| Exercise aim |
Please give the lines from the line with "You are a GUI" up to and including the line with "pyautogui.click(x=50, y=12)" as a JSON list of strings, one string per line, leaving out blank lines.

| The data |
*** Block opens ***

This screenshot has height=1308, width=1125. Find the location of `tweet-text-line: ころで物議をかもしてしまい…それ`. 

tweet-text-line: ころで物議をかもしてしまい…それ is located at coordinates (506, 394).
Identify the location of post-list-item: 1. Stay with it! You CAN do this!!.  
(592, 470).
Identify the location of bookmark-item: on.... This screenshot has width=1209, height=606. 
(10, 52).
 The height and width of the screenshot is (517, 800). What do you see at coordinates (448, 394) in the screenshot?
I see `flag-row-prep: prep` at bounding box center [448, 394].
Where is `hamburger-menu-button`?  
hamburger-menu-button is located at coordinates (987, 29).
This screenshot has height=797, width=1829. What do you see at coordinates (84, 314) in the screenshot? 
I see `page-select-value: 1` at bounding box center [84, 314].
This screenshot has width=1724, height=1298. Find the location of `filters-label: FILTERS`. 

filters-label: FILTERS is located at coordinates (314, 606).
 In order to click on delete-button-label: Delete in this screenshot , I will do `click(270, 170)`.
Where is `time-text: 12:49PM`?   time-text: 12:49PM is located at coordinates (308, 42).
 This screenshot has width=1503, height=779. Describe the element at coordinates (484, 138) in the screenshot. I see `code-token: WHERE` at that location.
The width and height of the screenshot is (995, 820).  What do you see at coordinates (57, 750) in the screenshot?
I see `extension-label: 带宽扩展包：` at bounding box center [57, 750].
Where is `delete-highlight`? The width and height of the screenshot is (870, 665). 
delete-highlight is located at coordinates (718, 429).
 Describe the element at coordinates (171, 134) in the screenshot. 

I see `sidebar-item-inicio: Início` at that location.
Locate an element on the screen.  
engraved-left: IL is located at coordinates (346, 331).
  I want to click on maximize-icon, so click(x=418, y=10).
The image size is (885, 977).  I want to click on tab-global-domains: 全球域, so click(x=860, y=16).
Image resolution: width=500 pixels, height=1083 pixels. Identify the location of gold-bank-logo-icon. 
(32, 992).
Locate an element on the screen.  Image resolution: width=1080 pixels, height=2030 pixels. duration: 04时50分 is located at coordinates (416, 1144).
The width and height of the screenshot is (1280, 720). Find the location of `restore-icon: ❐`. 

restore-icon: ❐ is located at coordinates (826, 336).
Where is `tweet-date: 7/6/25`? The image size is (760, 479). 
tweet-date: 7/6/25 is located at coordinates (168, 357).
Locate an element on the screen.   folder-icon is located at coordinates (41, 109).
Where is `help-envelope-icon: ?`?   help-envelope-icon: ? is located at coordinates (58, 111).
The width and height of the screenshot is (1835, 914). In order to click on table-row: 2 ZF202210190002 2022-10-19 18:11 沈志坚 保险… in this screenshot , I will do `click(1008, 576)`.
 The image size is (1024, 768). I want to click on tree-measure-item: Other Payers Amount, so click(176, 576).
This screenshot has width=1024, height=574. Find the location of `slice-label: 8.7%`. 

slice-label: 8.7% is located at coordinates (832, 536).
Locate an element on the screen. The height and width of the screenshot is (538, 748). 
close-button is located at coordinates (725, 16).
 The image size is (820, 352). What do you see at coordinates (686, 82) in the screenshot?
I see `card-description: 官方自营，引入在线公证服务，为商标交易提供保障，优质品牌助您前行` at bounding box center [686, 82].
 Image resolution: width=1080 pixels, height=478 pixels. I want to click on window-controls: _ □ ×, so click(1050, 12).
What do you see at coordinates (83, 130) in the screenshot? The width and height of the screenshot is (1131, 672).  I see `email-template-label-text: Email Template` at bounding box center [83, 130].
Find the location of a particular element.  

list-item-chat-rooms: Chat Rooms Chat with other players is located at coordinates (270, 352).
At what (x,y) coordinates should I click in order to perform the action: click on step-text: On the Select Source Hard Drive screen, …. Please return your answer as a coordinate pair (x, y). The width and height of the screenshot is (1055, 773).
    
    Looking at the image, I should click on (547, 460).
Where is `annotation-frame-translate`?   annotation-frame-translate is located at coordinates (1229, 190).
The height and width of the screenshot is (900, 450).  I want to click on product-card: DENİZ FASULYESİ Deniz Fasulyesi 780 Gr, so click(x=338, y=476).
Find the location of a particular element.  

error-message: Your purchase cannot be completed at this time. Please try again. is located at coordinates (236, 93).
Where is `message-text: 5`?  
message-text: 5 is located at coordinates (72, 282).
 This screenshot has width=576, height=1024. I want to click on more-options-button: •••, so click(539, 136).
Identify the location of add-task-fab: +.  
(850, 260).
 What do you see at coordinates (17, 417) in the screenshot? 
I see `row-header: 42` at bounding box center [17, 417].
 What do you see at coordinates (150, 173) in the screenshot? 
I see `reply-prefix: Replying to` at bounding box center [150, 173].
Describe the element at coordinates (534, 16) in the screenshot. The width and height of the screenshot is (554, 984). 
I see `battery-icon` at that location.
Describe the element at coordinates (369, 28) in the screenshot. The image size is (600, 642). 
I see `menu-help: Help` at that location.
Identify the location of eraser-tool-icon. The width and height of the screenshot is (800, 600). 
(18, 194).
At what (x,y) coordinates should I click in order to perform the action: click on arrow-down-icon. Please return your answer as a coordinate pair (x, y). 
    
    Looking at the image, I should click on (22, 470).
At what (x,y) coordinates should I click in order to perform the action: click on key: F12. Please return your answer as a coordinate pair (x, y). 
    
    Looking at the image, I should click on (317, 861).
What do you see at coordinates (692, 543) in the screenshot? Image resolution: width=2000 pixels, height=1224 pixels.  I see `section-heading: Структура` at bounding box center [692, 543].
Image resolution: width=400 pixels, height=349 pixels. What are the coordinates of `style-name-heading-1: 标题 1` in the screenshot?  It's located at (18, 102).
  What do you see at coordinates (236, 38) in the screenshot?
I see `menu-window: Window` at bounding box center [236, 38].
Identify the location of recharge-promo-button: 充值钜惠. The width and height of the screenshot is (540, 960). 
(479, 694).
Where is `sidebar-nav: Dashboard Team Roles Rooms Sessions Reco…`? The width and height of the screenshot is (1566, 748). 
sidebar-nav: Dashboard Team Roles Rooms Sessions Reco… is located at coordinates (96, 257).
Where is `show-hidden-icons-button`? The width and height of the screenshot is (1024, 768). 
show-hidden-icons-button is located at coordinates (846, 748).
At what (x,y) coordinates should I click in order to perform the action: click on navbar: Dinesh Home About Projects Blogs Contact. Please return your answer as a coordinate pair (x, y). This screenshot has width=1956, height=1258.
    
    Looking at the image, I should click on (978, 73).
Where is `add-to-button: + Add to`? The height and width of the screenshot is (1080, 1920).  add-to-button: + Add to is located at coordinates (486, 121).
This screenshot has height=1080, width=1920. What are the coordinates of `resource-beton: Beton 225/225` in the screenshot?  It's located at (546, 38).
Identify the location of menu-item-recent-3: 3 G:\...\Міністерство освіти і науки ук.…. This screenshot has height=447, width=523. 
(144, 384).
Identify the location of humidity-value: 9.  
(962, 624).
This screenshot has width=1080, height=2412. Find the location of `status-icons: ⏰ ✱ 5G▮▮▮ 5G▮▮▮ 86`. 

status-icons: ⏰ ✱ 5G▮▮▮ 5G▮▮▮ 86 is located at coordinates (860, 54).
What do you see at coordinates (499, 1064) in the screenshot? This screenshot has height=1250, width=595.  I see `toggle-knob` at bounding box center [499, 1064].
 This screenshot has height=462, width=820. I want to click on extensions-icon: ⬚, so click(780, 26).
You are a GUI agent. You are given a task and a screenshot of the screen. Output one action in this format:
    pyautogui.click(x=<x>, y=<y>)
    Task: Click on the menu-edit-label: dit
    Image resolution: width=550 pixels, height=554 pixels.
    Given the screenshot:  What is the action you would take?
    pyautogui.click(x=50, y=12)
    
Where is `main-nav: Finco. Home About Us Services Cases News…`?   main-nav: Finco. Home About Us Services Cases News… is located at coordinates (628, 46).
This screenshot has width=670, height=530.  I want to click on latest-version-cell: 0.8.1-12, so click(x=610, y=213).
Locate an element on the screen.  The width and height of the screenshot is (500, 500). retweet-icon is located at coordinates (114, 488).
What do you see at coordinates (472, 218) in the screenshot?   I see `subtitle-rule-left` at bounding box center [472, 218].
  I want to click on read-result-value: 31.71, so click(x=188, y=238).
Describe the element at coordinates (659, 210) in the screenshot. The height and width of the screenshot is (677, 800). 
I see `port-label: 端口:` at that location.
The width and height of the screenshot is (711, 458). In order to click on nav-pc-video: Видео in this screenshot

*** Block closes ***

| Output for this exercise |
[
  "You are a GUI agent. You are given a task and a screenshot of the screen. Output one action in this format:",
  "    pyautogui.click(x=<x>, y=<y>)",
  "    Task: Click on the menu-edit-label: dit",
  "    Image resolution: width=550 pixels, height=554 pixels.",
  "    Given the screenshot:  What is the action you would take?",
  "    pyautogui.click(x=50, y=12)"
]